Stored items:
----
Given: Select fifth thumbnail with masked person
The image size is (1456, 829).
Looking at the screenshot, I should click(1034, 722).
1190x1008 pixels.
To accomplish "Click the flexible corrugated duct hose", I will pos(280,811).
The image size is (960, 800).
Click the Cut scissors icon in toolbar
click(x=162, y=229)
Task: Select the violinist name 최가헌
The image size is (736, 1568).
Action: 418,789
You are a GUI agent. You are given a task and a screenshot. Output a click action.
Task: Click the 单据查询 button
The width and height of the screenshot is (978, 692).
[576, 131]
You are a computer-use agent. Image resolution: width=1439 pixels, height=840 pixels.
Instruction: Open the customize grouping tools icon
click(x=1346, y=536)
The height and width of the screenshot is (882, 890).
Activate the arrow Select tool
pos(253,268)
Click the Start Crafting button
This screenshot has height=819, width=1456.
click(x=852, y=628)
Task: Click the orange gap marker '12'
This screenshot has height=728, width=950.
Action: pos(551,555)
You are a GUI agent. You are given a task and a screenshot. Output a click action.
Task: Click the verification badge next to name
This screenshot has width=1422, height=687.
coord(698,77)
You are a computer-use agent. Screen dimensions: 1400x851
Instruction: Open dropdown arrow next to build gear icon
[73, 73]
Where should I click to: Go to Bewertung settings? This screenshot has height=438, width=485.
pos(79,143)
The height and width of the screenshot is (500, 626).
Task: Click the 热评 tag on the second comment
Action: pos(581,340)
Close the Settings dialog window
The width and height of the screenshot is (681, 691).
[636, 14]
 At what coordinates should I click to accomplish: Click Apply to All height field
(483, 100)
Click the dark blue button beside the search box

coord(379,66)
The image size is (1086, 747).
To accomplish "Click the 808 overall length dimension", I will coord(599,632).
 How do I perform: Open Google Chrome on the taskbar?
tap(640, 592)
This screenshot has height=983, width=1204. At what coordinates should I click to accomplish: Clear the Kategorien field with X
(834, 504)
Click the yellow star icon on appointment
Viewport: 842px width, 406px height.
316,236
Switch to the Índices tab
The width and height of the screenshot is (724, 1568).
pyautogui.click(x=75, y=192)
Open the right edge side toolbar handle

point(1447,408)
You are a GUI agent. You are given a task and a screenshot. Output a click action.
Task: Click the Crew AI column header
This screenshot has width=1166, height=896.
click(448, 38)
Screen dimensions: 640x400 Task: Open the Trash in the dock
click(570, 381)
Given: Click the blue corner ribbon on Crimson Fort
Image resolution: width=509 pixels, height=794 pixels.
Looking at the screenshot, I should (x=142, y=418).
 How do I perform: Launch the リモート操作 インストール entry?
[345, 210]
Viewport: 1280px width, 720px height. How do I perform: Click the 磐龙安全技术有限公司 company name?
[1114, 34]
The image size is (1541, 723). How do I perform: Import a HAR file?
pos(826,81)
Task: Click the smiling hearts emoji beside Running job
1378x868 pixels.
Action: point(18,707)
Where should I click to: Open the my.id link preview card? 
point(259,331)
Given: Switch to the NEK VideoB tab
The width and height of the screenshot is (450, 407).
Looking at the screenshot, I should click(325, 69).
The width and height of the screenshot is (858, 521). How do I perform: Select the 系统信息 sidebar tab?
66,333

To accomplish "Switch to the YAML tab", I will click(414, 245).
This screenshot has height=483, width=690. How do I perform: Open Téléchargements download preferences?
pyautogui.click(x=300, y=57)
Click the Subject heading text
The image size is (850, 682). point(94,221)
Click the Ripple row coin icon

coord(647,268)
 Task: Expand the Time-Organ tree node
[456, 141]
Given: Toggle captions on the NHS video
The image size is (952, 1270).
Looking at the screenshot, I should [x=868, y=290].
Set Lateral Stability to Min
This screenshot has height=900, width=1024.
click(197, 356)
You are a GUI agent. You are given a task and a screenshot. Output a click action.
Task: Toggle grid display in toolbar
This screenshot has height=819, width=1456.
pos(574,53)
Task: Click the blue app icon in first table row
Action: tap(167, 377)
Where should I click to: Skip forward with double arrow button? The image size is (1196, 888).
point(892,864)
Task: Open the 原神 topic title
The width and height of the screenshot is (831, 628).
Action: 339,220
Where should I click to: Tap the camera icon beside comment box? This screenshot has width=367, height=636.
----
YOUR OBJECTIVE: Among the lines above, please find those with "Toggle" and copy them.

OUTPUT FOR THIS TASK:
Given: Toggle captions on the NHS video
Task: Toggle grid display in toolbar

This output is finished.